> **EXERCISE**
In the entries below, find the line with "This screenshot has height=127, width=278." and print exactly every line from there up to and including the line with "Pick the Litecoin payment option", with no other lines.

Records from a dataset
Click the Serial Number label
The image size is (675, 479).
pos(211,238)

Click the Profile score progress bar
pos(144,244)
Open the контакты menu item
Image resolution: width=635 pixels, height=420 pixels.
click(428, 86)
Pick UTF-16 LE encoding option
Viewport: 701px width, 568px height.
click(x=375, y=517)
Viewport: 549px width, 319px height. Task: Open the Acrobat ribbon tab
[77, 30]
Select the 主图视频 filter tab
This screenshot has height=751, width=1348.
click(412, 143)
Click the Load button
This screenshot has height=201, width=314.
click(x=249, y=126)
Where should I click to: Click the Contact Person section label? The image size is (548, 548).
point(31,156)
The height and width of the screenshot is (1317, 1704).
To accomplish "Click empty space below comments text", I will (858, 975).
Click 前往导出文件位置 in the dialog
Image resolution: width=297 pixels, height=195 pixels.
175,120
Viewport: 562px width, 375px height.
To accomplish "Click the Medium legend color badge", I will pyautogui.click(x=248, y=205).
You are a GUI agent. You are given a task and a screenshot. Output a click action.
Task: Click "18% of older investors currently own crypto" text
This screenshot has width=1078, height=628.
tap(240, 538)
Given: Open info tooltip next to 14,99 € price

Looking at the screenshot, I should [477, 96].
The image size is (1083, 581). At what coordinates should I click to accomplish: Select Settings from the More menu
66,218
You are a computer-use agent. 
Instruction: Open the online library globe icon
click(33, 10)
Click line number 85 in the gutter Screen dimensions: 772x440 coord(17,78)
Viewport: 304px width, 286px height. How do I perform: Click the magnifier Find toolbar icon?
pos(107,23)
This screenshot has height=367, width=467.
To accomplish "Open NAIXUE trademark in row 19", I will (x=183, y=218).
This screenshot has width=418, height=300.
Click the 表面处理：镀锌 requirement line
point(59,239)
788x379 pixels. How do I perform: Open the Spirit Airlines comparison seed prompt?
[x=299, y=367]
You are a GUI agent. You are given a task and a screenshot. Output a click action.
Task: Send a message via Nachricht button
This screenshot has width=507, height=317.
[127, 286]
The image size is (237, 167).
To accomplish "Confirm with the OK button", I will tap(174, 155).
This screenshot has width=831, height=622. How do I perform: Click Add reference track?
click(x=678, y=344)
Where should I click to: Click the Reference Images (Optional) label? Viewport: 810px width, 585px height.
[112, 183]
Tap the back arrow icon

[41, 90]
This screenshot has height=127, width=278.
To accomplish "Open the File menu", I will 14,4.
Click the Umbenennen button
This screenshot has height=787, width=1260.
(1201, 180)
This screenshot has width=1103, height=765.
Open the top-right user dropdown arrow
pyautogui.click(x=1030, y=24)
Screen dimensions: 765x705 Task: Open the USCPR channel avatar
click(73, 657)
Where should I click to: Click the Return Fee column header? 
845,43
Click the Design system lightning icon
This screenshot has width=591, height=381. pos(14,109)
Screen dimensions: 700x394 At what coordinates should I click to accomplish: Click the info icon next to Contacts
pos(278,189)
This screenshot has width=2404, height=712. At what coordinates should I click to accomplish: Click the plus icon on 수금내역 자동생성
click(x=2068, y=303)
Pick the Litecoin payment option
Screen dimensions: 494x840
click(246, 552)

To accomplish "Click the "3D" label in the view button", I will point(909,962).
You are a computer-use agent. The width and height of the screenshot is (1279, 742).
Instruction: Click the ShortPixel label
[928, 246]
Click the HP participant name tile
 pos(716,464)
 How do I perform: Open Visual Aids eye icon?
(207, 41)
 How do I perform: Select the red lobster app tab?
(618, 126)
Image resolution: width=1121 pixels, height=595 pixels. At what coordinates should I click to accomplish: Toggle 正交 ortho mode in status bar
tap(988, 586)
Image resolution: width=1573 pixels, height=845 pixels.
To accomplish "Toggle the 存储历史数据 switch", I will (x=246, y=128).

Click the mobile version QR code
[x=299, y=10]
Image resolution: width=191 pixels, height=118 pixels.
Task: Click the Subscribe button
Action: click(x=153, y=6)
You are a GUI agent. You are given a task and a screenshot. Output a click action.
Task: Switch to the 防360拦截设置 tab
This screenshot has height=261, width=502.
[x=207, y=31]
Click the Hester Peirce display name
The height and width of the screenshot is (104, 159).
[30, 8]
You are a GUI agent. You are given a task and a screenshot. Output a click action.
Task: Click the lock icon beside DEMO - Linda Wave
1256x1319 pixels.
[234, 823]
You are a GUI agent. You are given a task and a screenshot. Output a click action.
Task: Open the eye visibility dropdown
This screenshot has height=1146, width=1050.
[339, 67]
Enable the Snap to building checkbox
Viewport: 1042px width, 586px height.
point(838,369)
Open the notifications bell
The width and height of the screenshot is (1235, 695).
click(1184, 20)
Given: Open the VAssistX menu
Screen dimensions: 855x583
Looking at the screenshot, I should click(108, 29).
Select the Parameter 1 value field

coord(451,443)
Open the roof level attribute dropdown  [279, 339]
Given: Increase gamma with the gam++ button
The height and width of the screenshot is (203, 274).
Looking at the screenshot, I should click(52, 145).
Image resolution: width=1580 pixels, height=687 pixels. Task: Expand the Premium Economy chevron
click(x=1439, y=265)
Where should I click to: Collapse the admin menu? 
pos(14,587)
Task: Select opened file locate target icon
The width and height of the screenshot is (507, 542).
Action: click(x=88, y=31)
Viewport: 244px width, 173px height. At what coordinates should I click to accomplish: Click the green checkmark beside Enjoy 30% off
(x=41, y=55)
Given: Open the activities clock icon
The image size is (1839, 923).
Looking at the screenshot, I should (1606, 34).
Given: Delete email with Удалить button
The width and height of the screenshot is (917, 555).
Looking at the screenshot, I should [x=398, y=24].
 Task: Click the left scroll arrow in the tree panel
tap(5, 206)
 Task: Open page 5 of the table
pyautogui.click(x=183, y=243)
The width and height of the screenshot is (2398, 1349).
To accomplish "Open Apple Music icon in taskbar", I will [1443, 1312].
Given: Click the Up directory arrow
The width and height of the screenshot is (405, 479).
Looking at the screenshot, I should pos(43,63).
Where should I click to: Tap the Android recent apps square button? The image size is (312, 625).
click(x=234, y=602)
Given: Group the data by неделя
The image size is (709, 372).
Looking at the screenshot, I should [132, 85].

> **ANSWER FOR THIS EXERCISE**
This screenshot has height=127, width=278.
To accomplish "Open the File menu", I will 14,4.
Click the Umbenennen button
This screenshot has height=787, width=1260.
(1201, 180)
This screenshot has width=1103, height=765.
Open the top-right user dropdown arrow
pyautogui.click(x=1030, y=24)
Screen dimensions: 765x705 Task: Open the USCPR channel avatar
click(73, 657)
Where should I click to: Click the Return Fee column header? 
845,43
Click the Design system lightning icon
This screenshot has width=591, height=381. pos(14,109)
Screen dimensions: 700x394 At what coordinates should I click to accomplish: Click the info icon next to Contacts
pos(278,189)
This screenshot has width=2404, height=712. At what coordinates should I click to accomplish: Click the plus icon on 수금내역 자동생성
click(x=2068, y=303)
Pick the Litecoin payment option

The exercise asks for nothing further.